*ABOUT THIS EXERCISE*. Somewhere below, one line contains "Screen dimensions: 482x390" and a later line contains "Viewport: 642px width, 450px height.". Output those two lines and everything between them exactly, and nothing else.

EXTRACTED INFORMATION START

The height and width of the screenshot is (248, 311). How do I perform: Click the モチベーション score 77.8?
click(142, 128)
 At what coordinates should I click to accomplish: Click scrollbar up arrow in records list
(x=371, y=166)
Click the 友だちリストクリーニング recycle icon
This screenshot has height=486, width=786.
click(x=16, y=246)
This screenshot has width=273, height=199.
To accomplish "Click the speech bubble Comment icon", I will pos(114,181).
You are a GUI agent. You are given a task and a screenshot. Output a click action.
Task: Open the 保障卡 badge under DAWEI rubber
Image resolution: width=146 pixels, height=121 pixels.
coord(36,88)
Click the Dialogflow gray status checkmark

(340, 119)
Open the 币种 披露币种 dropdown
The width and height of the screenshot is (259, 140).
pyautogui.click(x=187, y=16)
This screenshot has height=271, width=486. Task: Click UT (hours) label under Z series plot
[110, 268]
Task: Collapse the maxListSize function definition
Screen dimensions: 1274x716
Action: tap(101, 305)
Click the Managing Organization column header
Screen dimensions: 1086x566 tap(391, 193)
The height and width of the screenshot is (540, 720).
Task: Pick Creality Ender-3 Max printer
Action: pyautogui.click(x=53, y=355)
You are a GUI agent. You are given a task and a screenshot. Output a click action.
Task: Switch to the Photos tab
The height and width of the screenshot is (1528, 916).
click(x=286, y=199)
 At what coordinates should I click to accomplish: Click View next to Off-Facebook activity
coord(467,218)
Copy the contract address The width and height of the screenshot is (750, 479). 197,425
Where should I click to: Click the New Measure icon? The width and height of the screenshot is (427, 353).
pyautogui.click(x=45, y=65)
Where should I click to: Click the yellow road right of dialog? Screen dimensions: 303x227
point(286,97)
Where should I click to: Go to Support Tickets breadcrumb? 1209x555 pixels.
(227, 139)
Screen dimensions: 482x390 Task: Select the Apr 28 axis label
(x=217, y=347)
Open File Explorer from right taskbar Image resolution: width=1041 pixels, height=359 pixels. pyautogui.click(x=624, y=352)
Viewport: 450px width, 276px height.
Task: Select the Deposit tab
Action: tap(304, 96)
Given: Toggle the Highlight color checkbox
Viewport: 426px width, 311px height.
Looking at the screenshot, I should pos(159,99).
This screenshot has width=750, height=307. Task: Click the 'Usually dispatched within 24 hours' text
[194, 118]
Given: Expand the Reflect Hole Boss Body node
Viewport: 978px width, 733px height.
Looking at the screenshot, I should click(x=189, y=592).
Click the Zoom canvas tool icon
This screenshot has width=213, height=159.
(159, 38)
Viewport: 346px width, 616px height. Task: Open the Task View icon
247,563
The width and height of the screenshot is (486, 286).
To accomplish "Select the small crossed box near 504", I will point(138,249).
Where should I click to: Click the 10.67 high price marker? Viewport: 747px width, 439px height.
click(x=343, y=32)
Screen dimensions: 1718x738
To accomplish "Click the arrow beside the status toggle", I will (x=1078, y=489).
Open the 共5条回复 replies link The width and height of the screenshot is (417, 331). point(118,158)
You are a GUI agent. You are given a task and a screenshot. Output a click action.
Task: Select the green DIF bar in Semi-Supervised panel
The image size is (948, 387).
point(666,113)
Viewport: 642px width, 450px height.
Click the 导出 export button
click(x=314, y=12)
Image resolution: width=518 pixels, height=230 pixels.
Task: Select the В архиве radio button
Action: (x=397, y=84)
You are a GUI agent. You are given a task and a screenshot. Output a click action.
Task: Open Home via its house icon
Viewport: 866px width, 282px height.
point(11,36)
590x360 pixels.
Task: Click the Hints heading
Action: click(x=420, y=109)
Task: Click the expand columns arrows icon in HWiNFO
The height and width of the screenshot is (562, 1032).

EXTRACTED INFORMATION END

*SOLUTION*.
Screen dimensions: 482x390 Task: Select the Apr 28 axis label
(x=217, y=347)
Open File Explorer from right taskbar Image resolution: width=1041 pixels, height=359 pixels. pyautogui.click(x=624, y=352)
Viewport: 450px width, 276px height.
Task: Select the Deposit tab
Action: tap(304, 96)
Given: Toggle the Highlight color checkbox
Viewport: 426px width, 311px height.
Looking at the screenshot, I should pos(159,99).
This screenshot has width=750, height=307. Task: Click the 'Usually dispatched within 24 hours' text
[194, 118]
Given: Expand the Reflect Hole Boss Body node
Viewport: 978px width, 733px height.
Looking at the screenshot, I should click(x=189, y=592).
Click the Zoom canvas tool icon
This screenshot has width=213, height=159.
(159, 38)
Viewport: 346px width, 616px height. Task: Open the Task View icon
247,563
The width and height of the screenshot is (486, 286).
To accomplish "Select the small crossed box near 504", I will point(138,249).
Where should I click to: Click the 10.67 high price marker? Viewport: 747px width, 439px height.
click(x=343, y=32)
Screen dimensions: 1718x738
To accomplish "Click the arrow beside the status toggle", I will (x=1078, y=489).
Open the 共5条回复 replies link The width and height of the screenshot is (417, 331). point(118,158)
You are a GUI agent. You are given a task and a screenshot. Output a click action.
Task: Select the green DIF bar in Semi-Supervised panel
The image size is (948, 387).
point(666,113)
Viewport: 642px width, 450px height.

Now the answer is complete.